A system that combines high cost with low perceived autonomy is more likely to generate parallel markets than one that maintains both affordability and agency. Price creates pressure. Autonomy shapes direction. They do not compete as explanations but interact as interdependent forces.
Ultimately, a public health system depends not only on reducing harm but on maintaining a sense of participation in the logic of harm reduction itself. When adults are consistently told they cannot be trusted to decide, they do not stop deciding. They simply begin to do so outside the structures that excluded them.
This raises the question: Do you think the feeling of being "nannied" is a bigger driver of the black market than the actual price of the products?


'This raises the question: Do you think the feeling of being "nannied" is a bigger driver of the black market than the actual price of the products?'
I don't think so re tobacco, but it will definitely be playing a strong supporting role!
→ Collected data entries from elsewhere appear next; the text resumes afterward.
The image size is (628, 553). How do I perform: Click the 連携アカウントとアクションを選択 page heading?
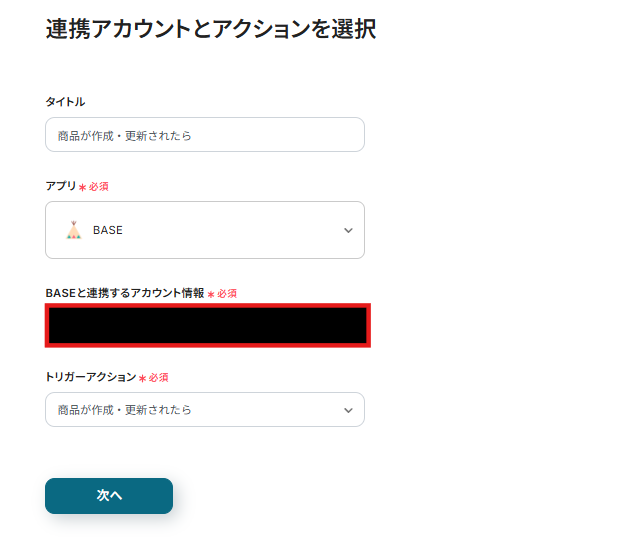(210, 29)
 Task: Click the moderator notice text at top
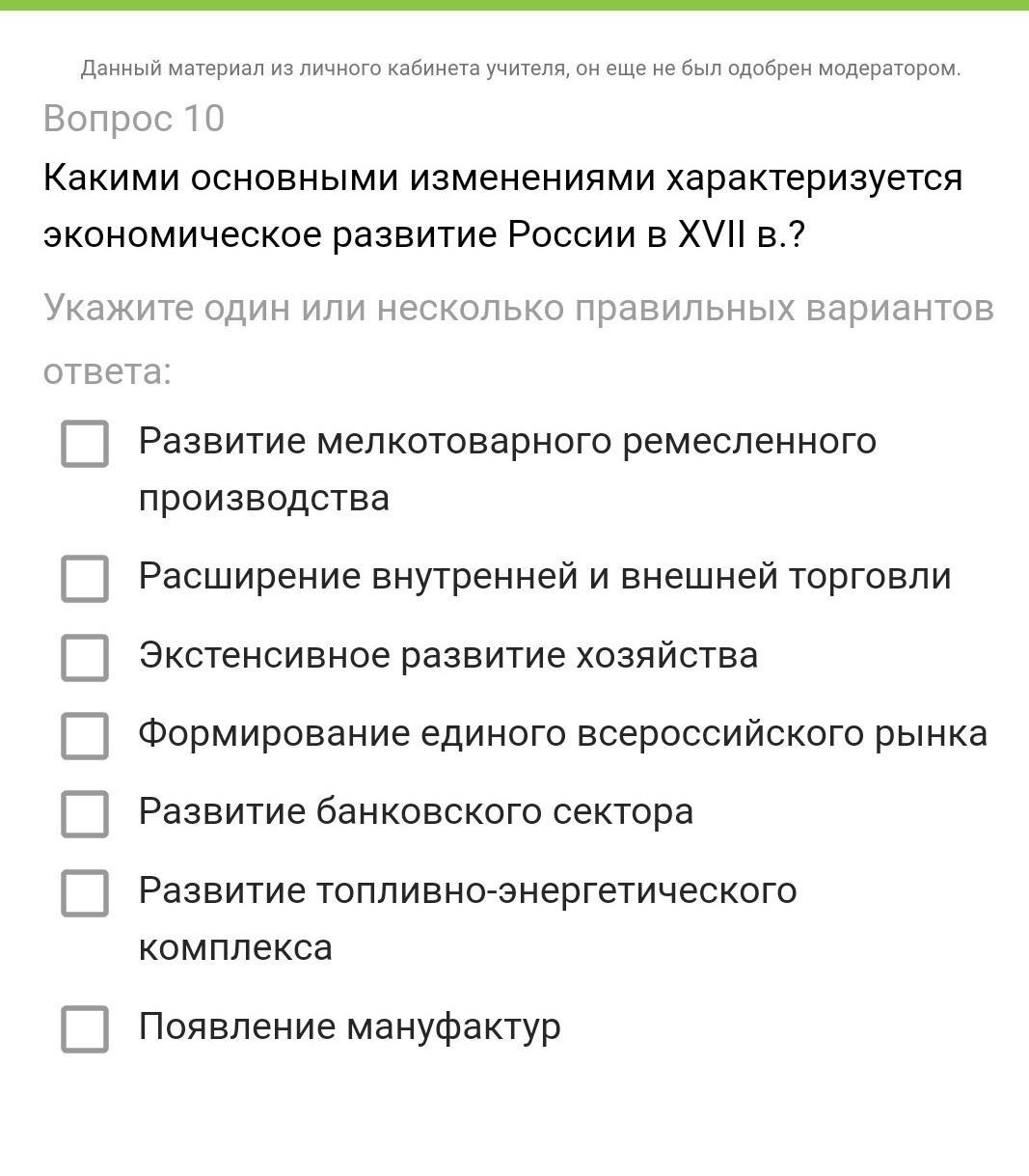point(521,68)
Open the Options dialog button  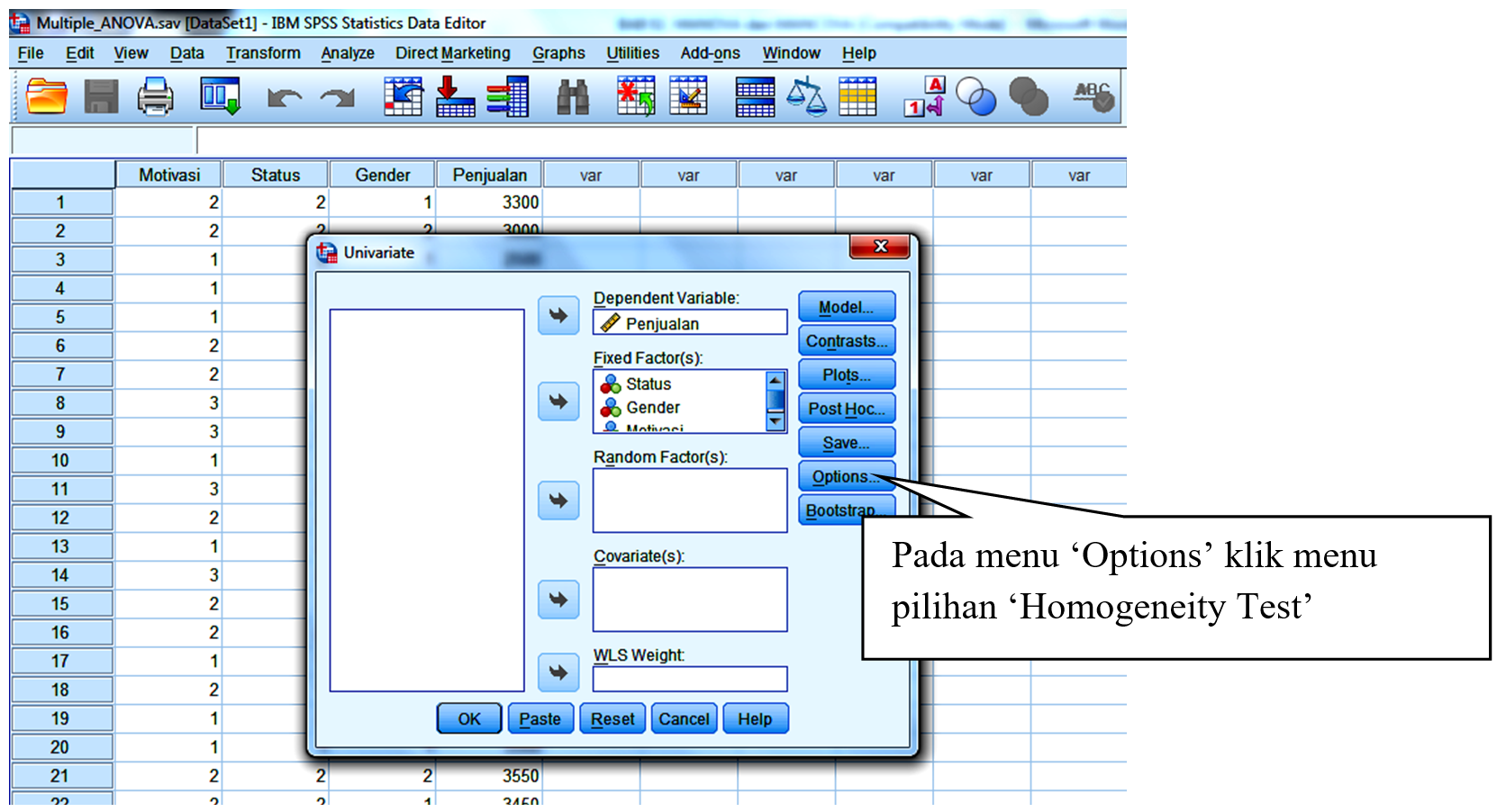click(x=845, y=476)
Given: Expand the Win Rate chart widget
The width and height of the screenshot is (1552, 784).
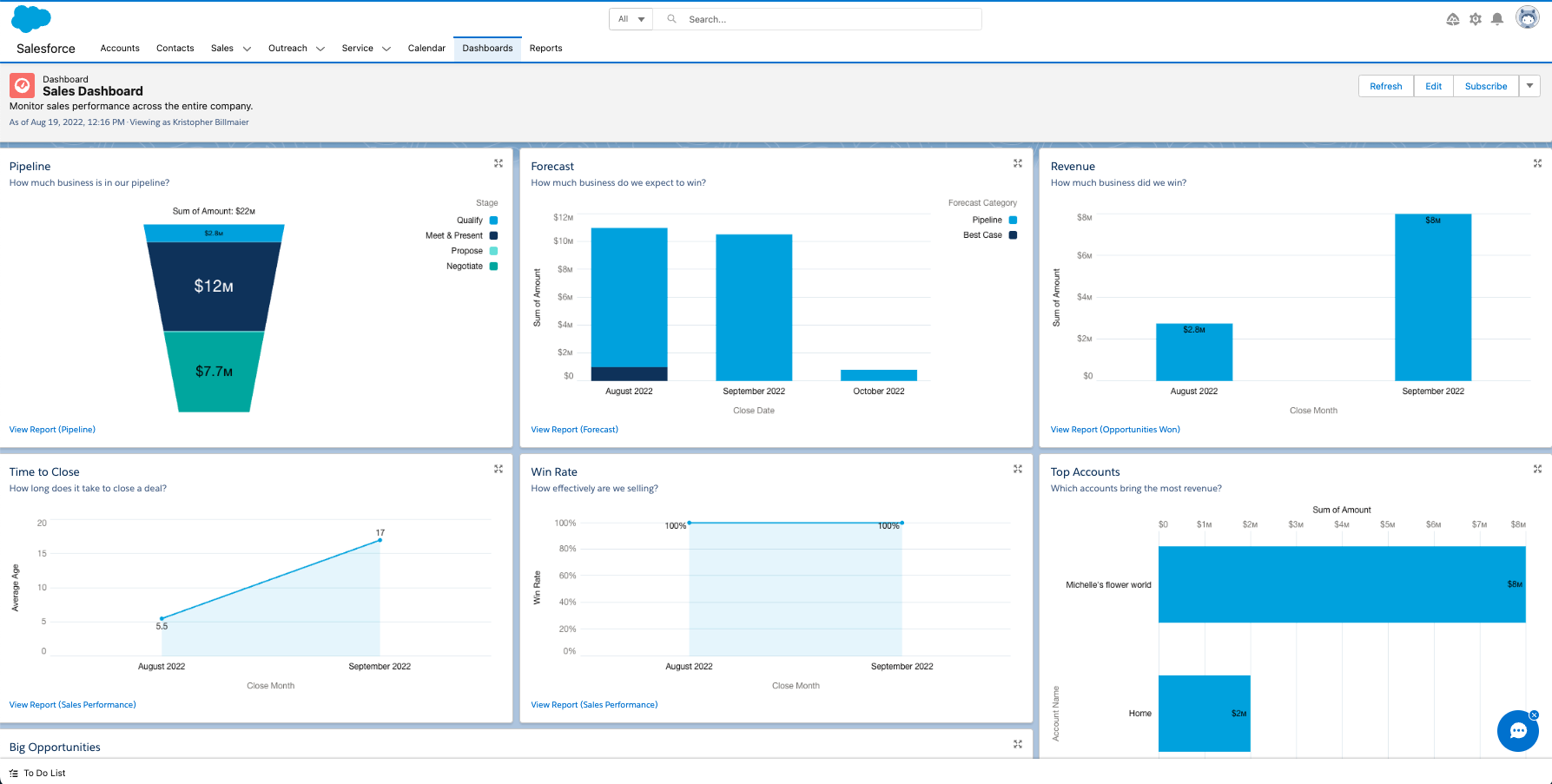Looking at the screenshot, I should (x=1018, y=469).
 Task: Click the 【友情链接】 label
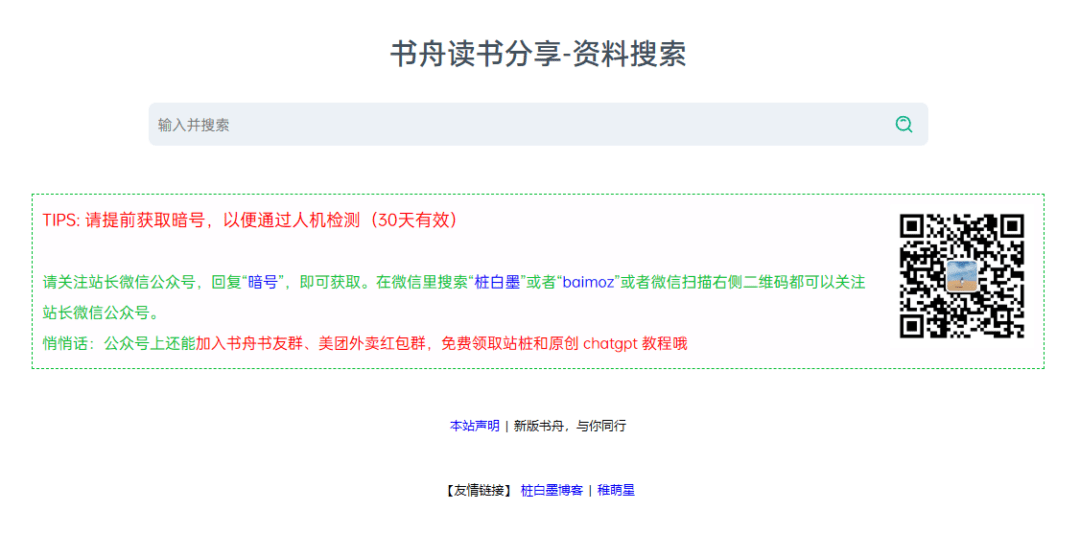478,491
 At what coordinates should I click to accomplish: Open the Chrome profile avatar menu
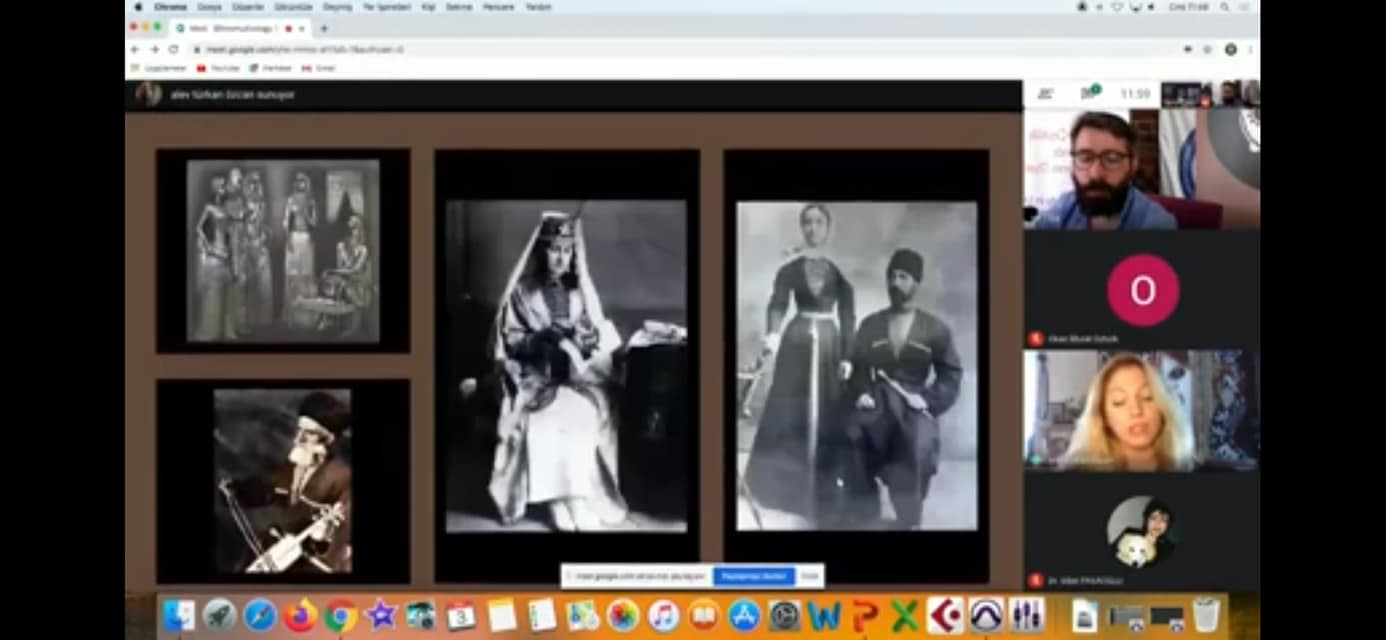click(1230, 49)
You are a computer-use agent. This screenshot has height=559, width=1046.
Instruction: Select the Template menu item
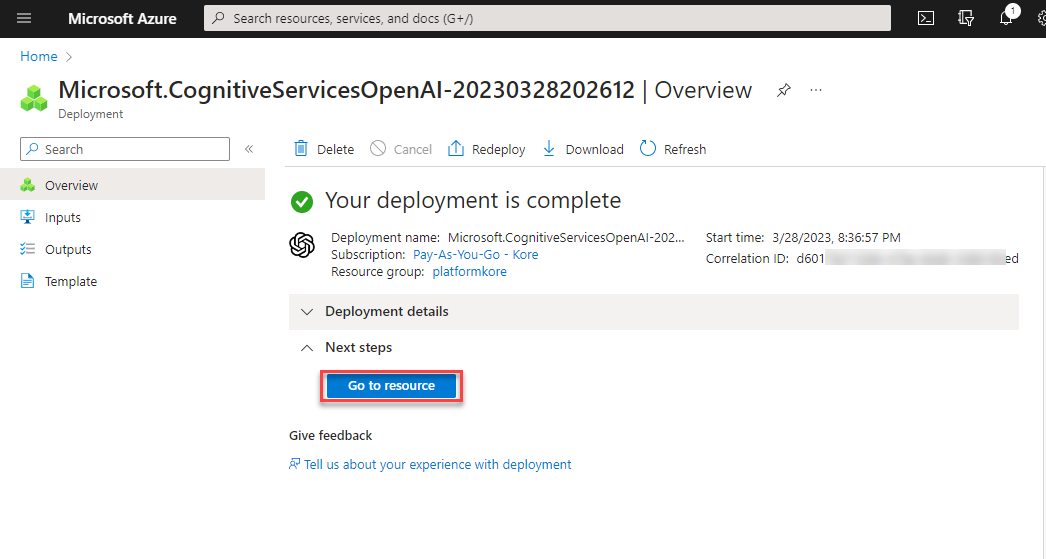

Many recent comments on social media reveal that even people who neither smoke nor vape are supporting the right of those of us who do to make our own informed decisions. It's a bigger issue than is being accounted for.
As an ex-smoking vaper, the removal of my and others' autonomy is a driving force behind my resistance and advocacy. Price is currently not an issue at all.
In comparison with the rest of the world, Australia has excellent health outcomes achieved at the modest cost of 9% of GDP. The great health outcomes include long life expectancy, low maternal mortality, low infant mortality and all the other standard health measures. That can only happen because Australia is a wealthy country with generally pragmatic and effective health policy (including universal healthcare), a reasonable climate and access to quality foods. This makes Australia’s train crash policy on smoking & vaping, which survive despite truly awful unintended consequences, even harder to understand.